Stages 3 and 4 are mainly designed to discriminate among various types of arrhythmias (containing PVCs) and NSR. In
Table 12, we provide a comparison of our algorithm’s results to some of the published results on PVC detection. These methods, including ours, all used the same MITDB database; hence, fair comparison to our algorithm is possible.
The averaged accuracy, sensitivity, and specificity were found with our method to be 99%, 98.01%, and 98.4%, respectively, for discriminating between the PVC and N beats with the balanced dataset using the BDT classifier; similar results were also found with SVM. As shown, our algorithm far exceeds the performances of the three other algorithms in terms of the accuracy, sensitivity, and specificity.
This integrated algorithm is fast enough to be utilized for real-time processing. In this study, we did not have the opportunity to get real-time signals to report our results against various levels of patient activity. We made an attempt to prepare real-time signals by sequencing distinct types of segments as an input to our algorithm, but all of these segments were acquired from databases which were recorded during rest and do not contain much motion artifact. Although the proposed algorithm is fast enough to be implemented in real-time clinical devices, in order to apply our integrated method in wearable devices, the method would have to be robust against noise, especially motion artifact. In future work, we are interested in applying this algorithm on datasets which contain motion artifact with different levels of activity, such as walking, jogging, or running.
6. Conclusions
In this study, we present a new automated approach for diagnosing and discriminating among various malignant arrhythmias. To verify the excellent performance of the proposed procedure, three different databases were used: the MIT-BIH arrhythmia database, the MIT-BIH malignant ventricular arrhythmia database, and the Creighton University ventricular tachyarrhythmia database, all from the PhysioNet PhysioBank archive. To attain our objectives, we designed a multi-sequential approach with four stages for discriminating among various malignant arrhythmias. Specifically, the new integrated method involves VF, AF, PVC, and sinus arrhythmia episode detection capabilities.

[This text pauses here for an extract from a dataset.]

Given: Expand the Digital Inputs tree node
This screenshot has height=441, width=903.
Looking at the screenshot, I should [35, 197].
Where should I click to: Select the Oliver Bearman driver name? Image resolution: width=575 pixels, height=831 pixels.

Our approach uses features derived from time-frequency spectral analysis, as well as nonlinear dynamics to discriminate VF from non-VF arrhythmias.
Table 10,
Table 11 and
Table 12 show that classification results were improved using features derived from both approaches. Furthermore, for those identified as non-VF and non-AF, we then detected PVC beats in every sinus rhythm segment based on time domain, frequency domain, and nonlinear features. Eventually, the PVCs and their patterns of occurrence were extracted in order to classify different types of sinus rhythms. We compared the robustness of our approach and found it to be accurate, as the sensitivity, specificity, and accuracy values were all between 92% and 99% in different stages for the databases examined in this work. Furthermore, our approach for VF detection was found to be comparable to most of the published algorithms, while our AF detection showed accuracy values similar to or higher than other AF detection methods, but with a lower data requirement.

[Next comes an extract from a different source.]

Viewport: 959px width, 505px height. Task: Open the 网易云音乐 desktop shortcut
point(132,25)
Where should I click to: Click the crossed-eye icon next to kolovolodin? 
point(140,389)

This integrated algorithm is found to be fast enough for real-time processing of cardiac signals acquired from wearable devices. In order to apply our integrated method in wearable devices, we need to overcome motion artifacts. There has been much interest in this topic, and some promising results have been reported to mitigate motion artifacts. To this end, we are working on combining motion artifact detection and removal algorithms with our proposed comprehensive arrhythmia detection algorithms.